FR:
Cet article examine un domaine spécifique de politique en matière de sexualité : les mesures eugénistes que plusieurs démocraties libérales ont mises en pratique entre les années 1920 et les années 1960. Plus précisément, la discussion des trajectoires politiques de mesures comme les stérilisations eugénistes en Suisse, en Suède et au Royaume-Uni servira de base pour une réflexion théorique sur le rôle de l’État dans la régulation et la surveillance de la sexualité reproductive, des pratiques sexuelles et des identités sexuelles de ses citoyennes et citoyens. L’analyse des liens entre la sexualité, la sphère politique et l’État m’amènera ensuite à problématiser la notion d’État. En effet, premièrement, les exemples de mesures eugénistes concrètes révèlent que l’action étatique dans ce domaine n’a pas toujours été cohérente, ni homogène. Elle s’est caractérisée au contraire par des interventions souvent non systématiques, voir contradictoires. Deuxièmement, j’argumenterai que les mesures eugénistes se sont développées aussi bien sous contrôle étatique qu’en dehors de l’État, voire contre ce dernier.
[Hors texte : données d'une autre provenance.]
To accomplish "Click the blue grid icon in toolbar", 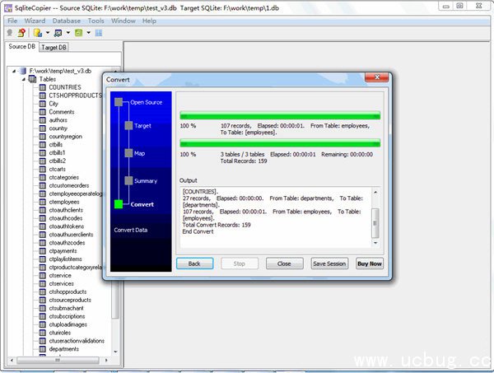I will pos(99,33).
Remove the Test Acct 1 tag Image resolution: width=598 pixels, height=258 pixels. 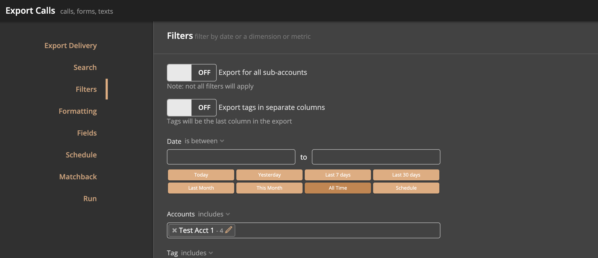click(x=174, y=230)
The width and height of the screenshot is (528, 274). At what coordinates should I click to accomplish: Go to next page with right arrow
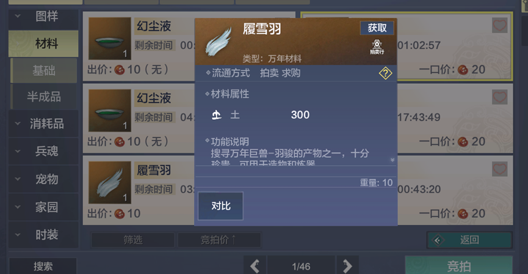coord(347,266)
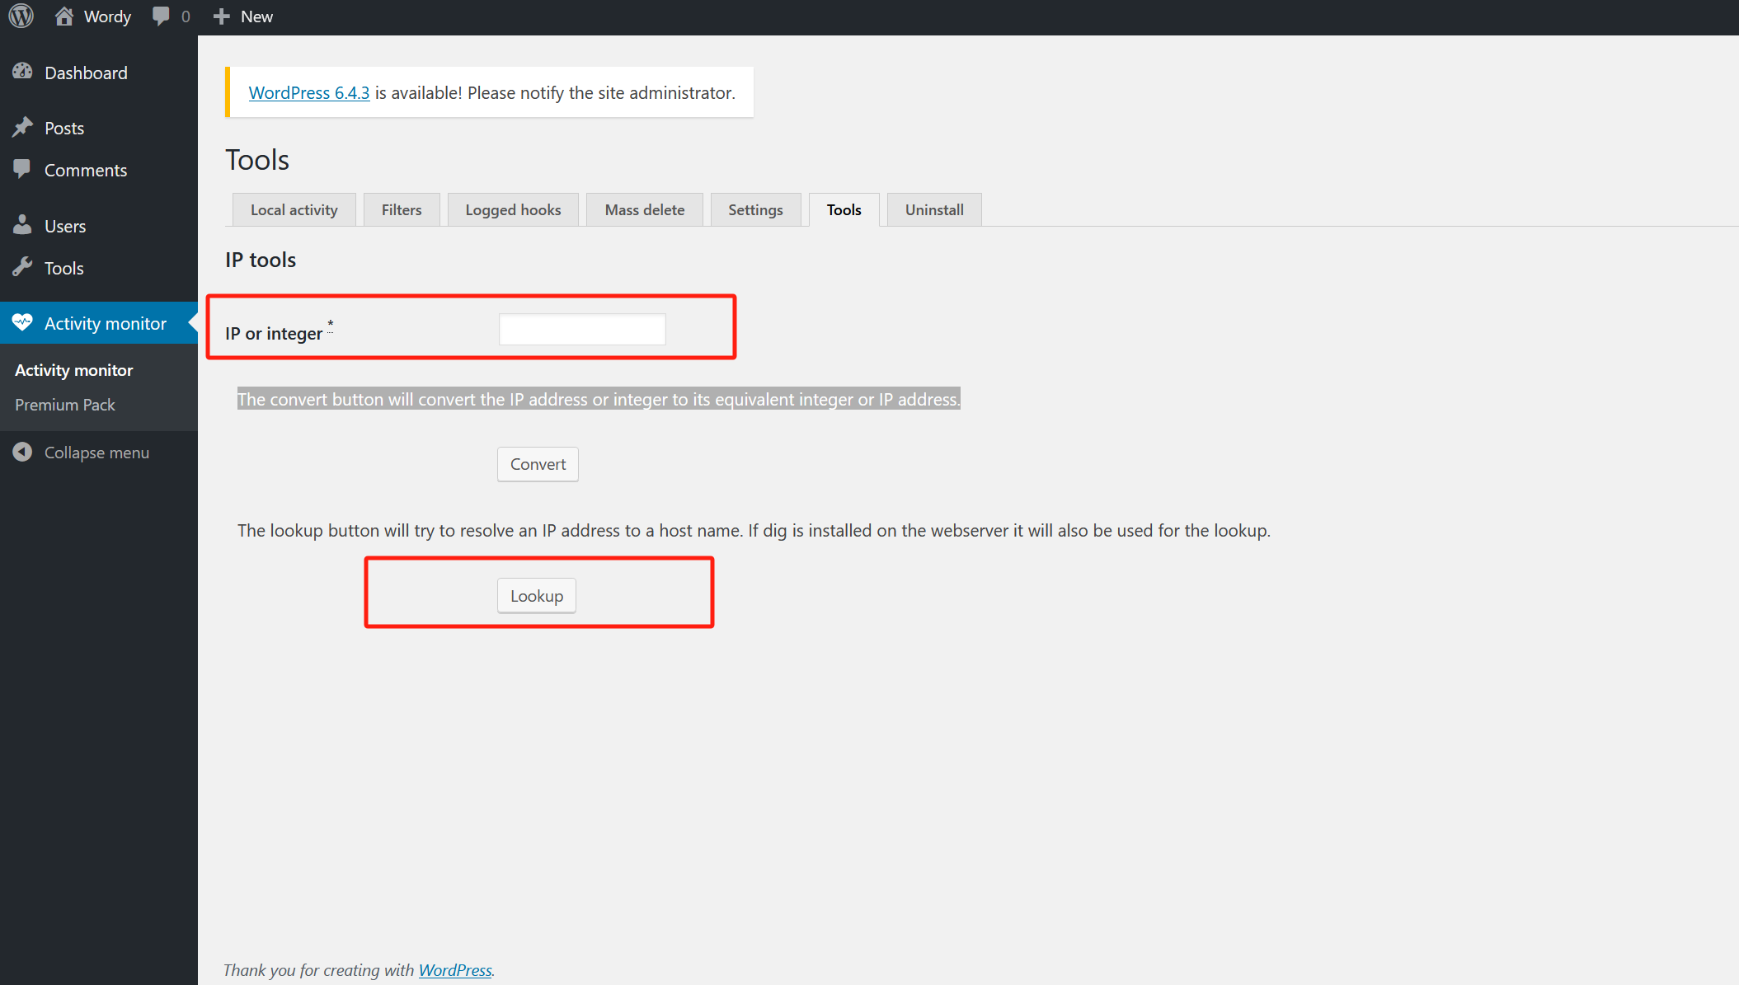Screen dimensions: 1739x985
Task: Open the Uninstall tab
Action: point(933,210)
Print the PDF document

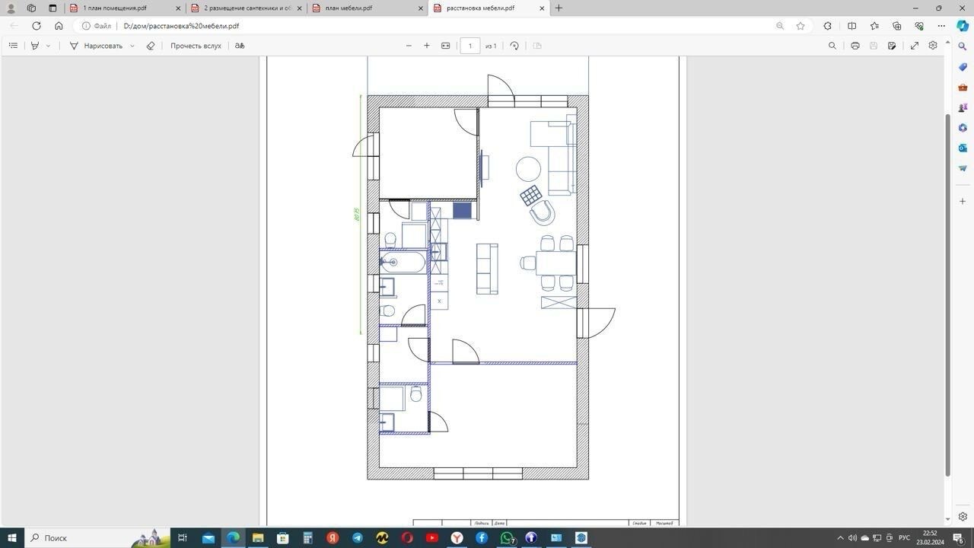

D’une part, des acteurs paraétatiques comme des cliniques psychiatriques universitaires ou des autorités politiques locales ont joué un rôle clé dans la régulation eugéniste de la sexualité. D’autre part, des acteurs importants du point de vue de l’application de stérilisations eugénistes, comme les associations de médecins, se sont parfois politiquement opposés à l’élaboration de politiques publiques dans ce domaine, considérant l’intervention étatique comme une restriction de pratiques qui étaient déjà monnaie courante. Je suggérerai que la présence ou l’absence de politiques publiques eugénistes constitue de ce fait un indicateur insatisfaisant pour juger de l’importance de pratiques eugénistes dans des contextes nationaux spécifiques. J’argumenterai que saisir la complexité de cette dynamique politique nécessite une prise en compte des manières dont les politiques publiques et les systèmes étatiques sont, de manière plus générale, à leur tour structurés par des rapports de pouvoir autour de la sexualité, ainsi qu’autour d’autres marqueurs identitaires comme le genre, la « race », les classes sociales ou les handicaps physiques et mentaux.
EN:
This article examines a specific area of the politics of sexuality, focusing on the eugenic measures that various liberal democracies applied from the 1920s to the 1960s. More precisely, the policy trajectories of measures such as eugenic sterilizations in Switzerland, Sweden, and the United Kingdom will serve as a basis for theorizing the role of the state in regulating and policing the reproductive sexuality, sexual practices, and sexual identities of its citizens. Exploring the links between sexuality, politics, and the state will lead me to argue that the notion of the state itself needs unpacking. I will suggest, firstly, that examples of concrete eugenic measures demonstrate that states have not always acted in coherent, homogeneous ways in this area. State intervention in this domain was at times non-systematic, or even contradictory. I will argue, secondly, that eugenic measures were developed both within, and outside of (or even against), the state. Paragovernmental actors such as psychiatric clinics or local authorities have often played key roles in the eugenic regulation of sexuality. Furthermore, key actors in the application of eugenic sterilizations, such as doctors’ organizations, were in some cases politically opposed to policy-making in this area, since they considered state intervention as a threat to their own autonomy of action. The presence or absence of official state policies is therefore an insufficient indicator of the importance of eugenic practices in specific national contexts, I shall argue. In order to fully grasp the complexity of such political dynamics, it is crucial to take into account the ways in which state institutions and policy-making are structured by wider social relations of power around sexualities, as well as around other identity-markers such as gender, “race,” social class or disabilities.